Task details
Your output should consist solely of the lines from the one with "Given: Select the walking travel mode icon" through the end of the records, reproduced exactly, both ends included.
*** Opening of Material for the task ***
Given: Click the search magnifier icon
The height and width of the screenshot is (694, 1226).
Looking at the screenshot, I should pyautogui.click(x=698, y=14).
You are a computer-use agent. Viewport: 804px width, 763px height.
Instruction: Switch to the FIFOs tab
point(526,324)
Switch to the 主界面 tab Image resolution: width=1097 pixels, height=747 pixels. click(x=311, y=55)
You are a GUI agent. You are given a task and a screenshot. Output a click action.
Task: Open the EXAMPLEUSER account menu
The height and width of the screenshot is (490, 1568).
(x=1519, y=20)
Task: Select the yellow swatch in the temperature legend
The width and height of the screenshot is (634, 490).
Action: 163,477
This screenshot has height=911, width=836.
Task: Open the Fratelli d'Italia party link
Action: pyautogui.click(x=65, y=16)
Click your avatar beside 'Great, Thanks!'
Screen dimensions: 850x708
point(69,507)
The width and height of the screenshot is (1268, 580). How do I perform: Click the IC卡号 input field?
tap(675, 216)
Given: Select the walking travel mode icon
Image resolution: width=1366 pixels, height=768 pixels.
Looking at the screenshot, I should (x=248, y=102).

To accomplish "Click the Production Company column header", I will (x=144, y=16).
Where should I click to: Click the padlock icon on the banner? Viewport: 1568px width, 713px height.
*** Close of Material for the task ***
Result of this task
Given: Select the walking travel mode icon
Image resolution: width=1366 pixels, height=768 pixels.
Looking at the screenshot, I should (x=248, y=102).

To accomplish "Click the Production Company column header", I will (x=144, y=16).
Where should I click to: Click the padlock icon on the banner? Viewport: 1568px width, 713px height.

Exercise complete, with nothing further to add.